The Correlation Step
Raw breach counts are not useful on their own. The value comes from correlating breach data with the assets discovered in stages 1-3. If we found an exposed VPN portal in stage 1 and 200 breached employee credentials in stage 4, those findings together represent a much higher risk than either one alone.
This correlation happens automatically. By the time the pipeline reaches stage 6 (AI analysis), it has both the infrastructure topology and the credential exposure data needed to assess combined risk.
5 Active Reconnaissance
Stages 2-4 are largely passive: they probe, fingerprint, and query external databases. Stage 5 shifts to active testing, carefully probing each asset for exploitable conditions.
Sensitive Path Discovery
The scanner probes for paths that should not be publicly accessible:
- Configuration files:
.env,config.json,wp-config.php,.git/config - Backup files:
.sql,.bak,.tar.gzfiles left in web-accessible directories - Admin interfaces:
/admin,/wp-admin,/phpmyadmin,/console - API documentation:
/swagger,/api-docs,/graphql(with introspection enabled) - Debug endpoints:
/debug,/status,/healthpages that leak internal information
Like port scanning, path discovery is tier-aware. Basic scans check a focused list of high-signal paths. Full scans probe hundreds of paths informed by the technology stack detected in stage 3: if we identified WordPress, we check WordPress-specific paths; if we found a Spring Boot app, we probe Spring Actuator endpoints.
Vulnerability Template Matching
The pipeline runs over 10,000 vulnerability detection templates against each asset. These templates perform passive detection, identifying known vulnerabilities by their response signatures without sending exploit payloads. This includes:
- CVEs in detected software versions
- Misconfigured security headers
- Information disclosure through error pages
- Default credentials on management interfaces
- Exposed API endpoints with missing authentication
Cloud Storage Discovery
Many organizations have misconfigured cloud storage buckets (S3, Azure Blob, GCP Cloud Storage) that are publicly accessible. The active recon stage checks for storage resources associated with the target's domain names, brand names, and known project identifiers. A publicly readable backup bucket is both a data breach risk and an indicator of broader infrastructure hygiene problems.
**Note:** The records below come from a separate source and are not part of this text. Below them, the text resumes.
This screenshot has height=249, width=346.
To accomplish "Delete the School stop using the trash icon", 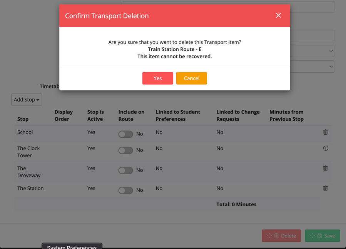I will tap(325, 132).
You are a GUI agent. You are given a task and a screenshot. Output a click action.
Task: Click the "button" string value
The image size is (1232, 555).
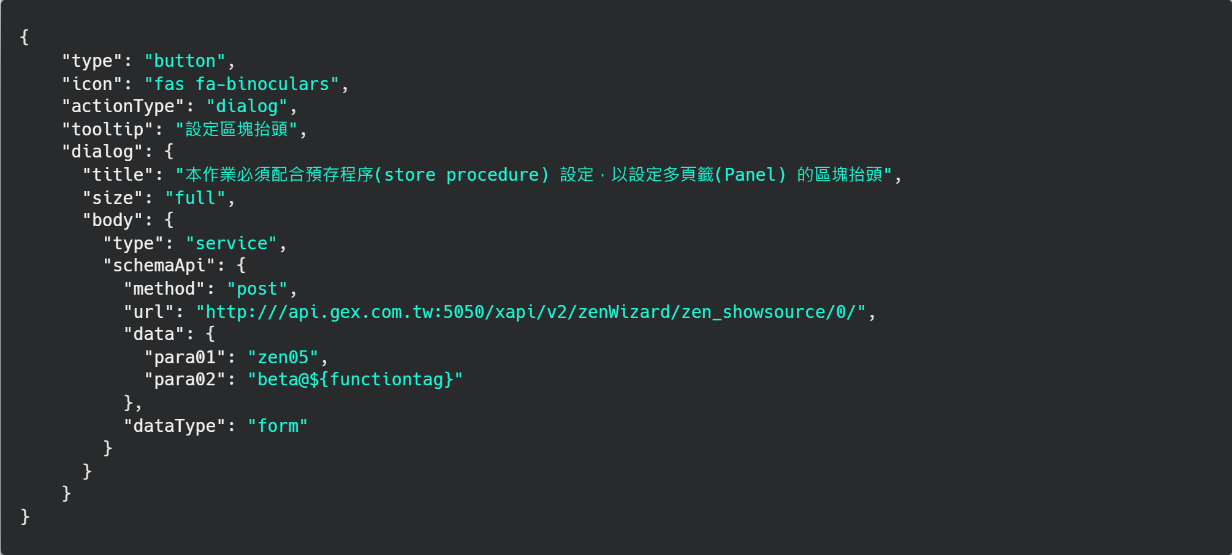coord(184,61)
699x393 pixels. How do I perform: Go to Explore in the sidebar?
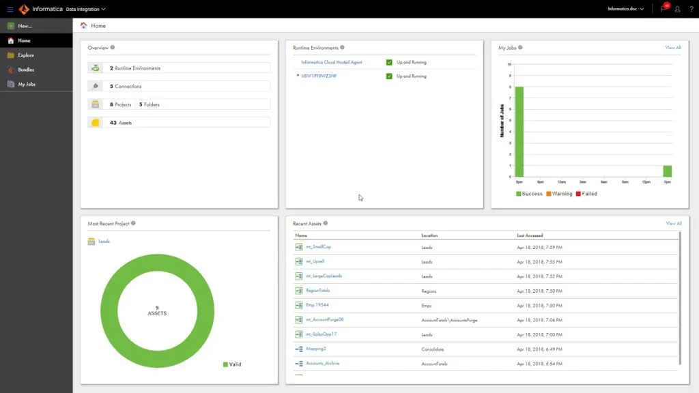[x=26, y=55]
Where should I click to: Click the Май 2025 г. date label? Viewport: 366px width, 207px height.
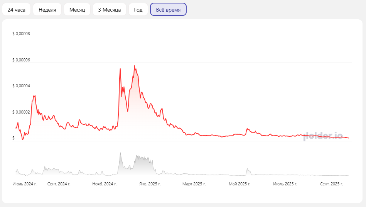(240, 184)
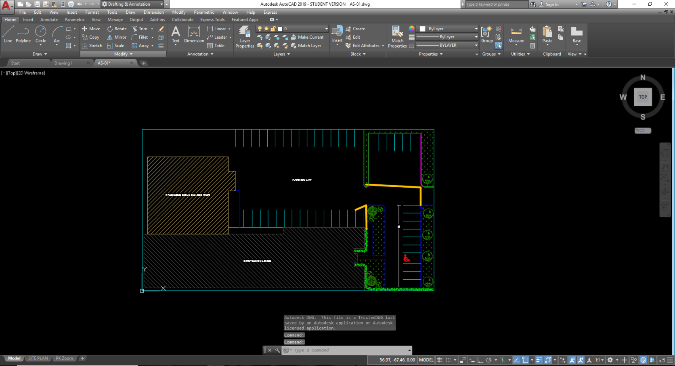Open the layer selection dropdown
675x366 pixels.
[326, 29]
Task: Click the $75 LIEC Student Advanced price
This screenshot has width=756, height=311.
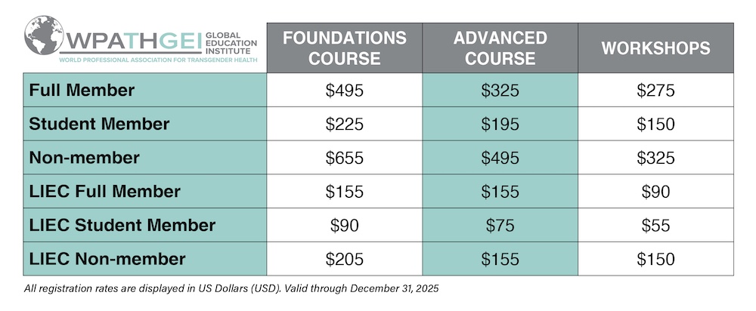Action: (x=500, y=225)
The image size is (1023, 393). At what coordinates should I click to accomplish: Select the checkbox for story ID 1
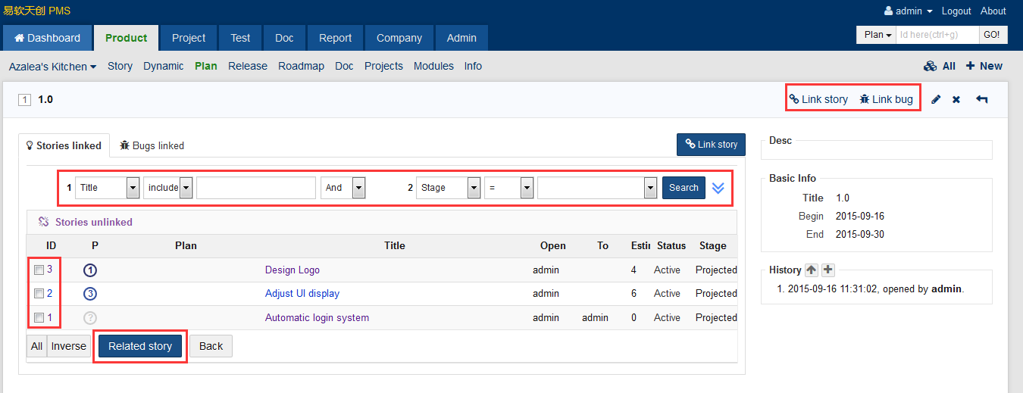[39, 318]
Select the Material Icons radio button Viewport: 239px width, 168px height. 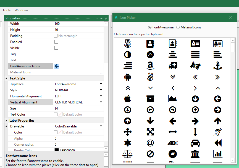click(178, 27)
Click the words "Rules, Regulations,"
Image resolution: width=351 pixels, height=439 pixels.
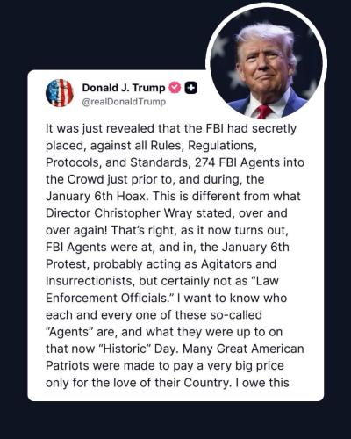pyautogui.click(x=204, y=146)
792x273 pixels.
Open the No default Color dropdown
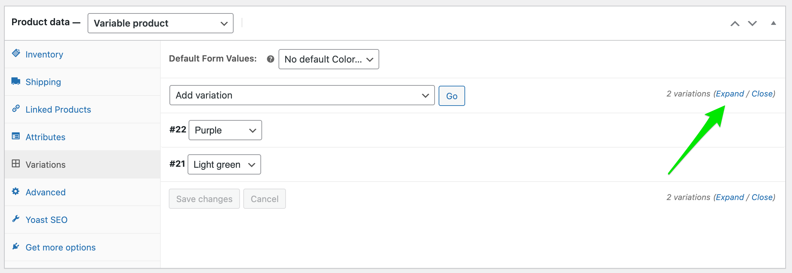click(x=328, y=59)
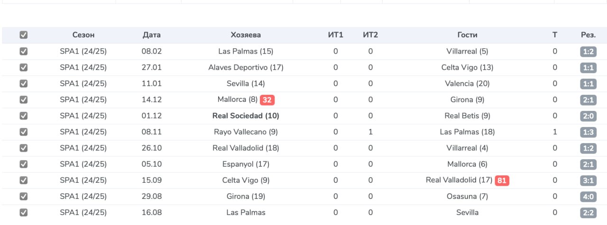Click the red 81 badge by Real Valladolid
The width and height of the screenshot is (607, 225).
pos(502,180)
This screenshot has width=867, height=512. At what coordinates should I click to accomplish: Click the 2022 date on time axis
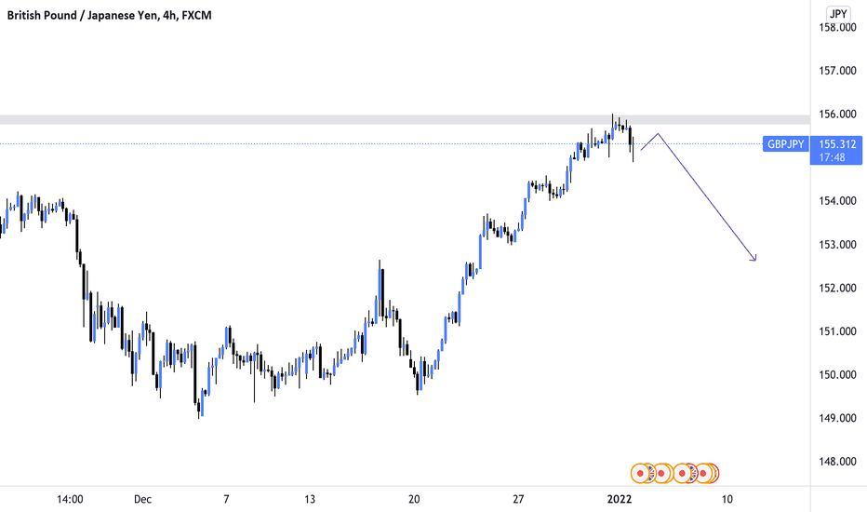pos(620,499)
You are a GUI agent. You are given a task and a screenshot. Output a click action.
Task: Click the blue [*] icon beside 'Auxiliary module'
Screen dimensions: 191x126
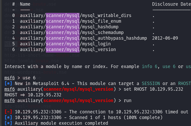[8, 123]
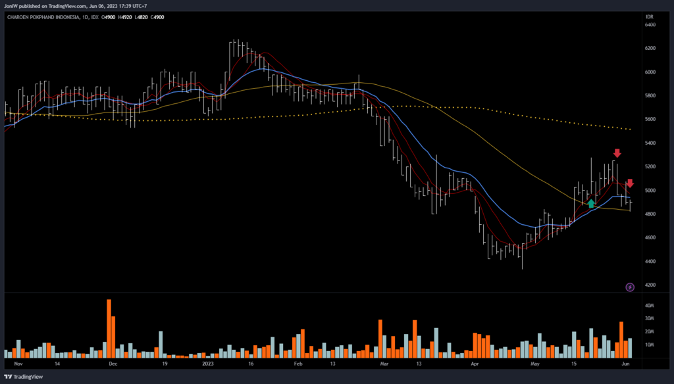Click the 6000 price axis label
This screenshot has height=384, width=674.
click(x=650, y=72)
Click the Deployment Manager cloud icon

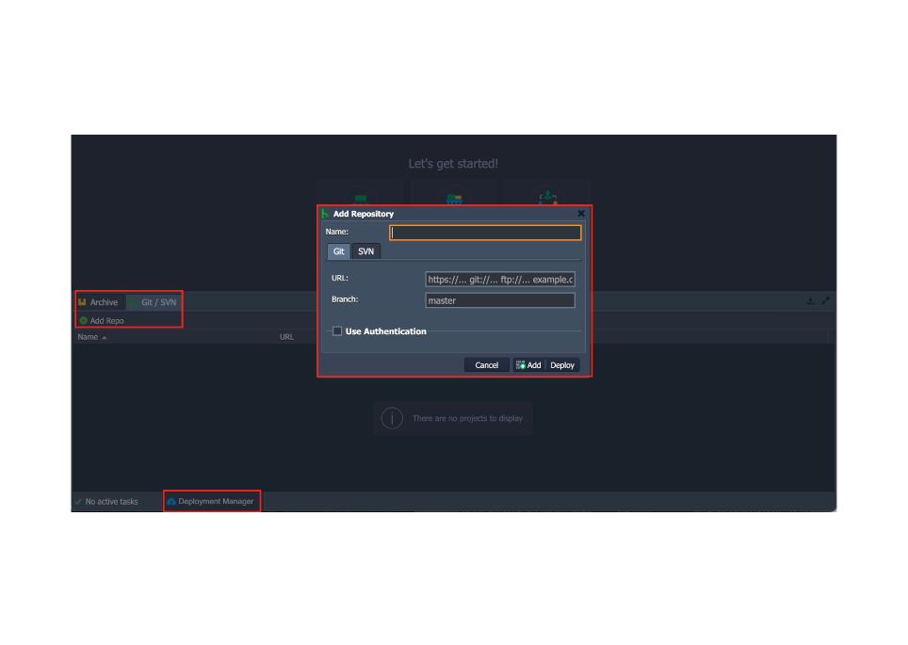171,502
Deep Crawl and Measurement
For assets that serve web content, the pipeline performs a constrained crawl to map the application structure, discover additional endpoints, and measure response characteristics under normal load. These baseline measurements become the reference point for stage 7's test plan, where we need to know what "normal" looks like before we can define what "under stress" means.
Controlled and Scoped
Active reconnaissance never sends exploit payloads, never attempts to modify data, and never exceeds the scope defined by the domain ownership verification in the customer's account. It probes for the existence of vulnerabilities through response analysis, not through exploitation.
6 AI-Powered Analysis
By stage 6, the pipeline has accumulated a substantial dataset: hundreds of subdomains, port scan results, technology fingerprints, WAF detection data, breach exposure counts, vulnerability findings, and crawl data. A human analyst could spend hours reviewing this. The AI analysis stage processes it in under 30 seconds.
Asset Classification
The first AI task is classification. Every discovered asset gets labeled with its role in the organization's infrastructure:
| Classification | Examples | DDoS Relevance |
|---|---|---|
| Customer-facing portal | my.company.com, app.company.com | High, direct revenue impact |
| API endpoint | api.company.com, gateway.company.com | Critical, often bypasses CDN cache |
| Internal tool | jenkins.company.com, grafana.company.com | Medium, operational disruption |
| Marketing site | www.company.com, blog.company.com | Lower, usually CDN-cached |
| Parked/defensive registration | company-typo.com, companyx.com | None, filtered from results |
This classification step is what separates a useful assessment from a noisy one. Without it, a security team receives a flat list of 150 domains and has to manually determine which ones matter. With it, they immediately see that 8 are customer portals, 12 are API endpoints, 6 are internal tools exposed to the internet, and 40 are parked domains that can be safely ignored.
Filtering Parked Domains and Defensive Registrations
Organizations often register dozens of domain variants (typosquatting protection, brand defense, future projects) that resolve to parking pages or redirect to the main site. Including these in a security assessment adds noise without adding value.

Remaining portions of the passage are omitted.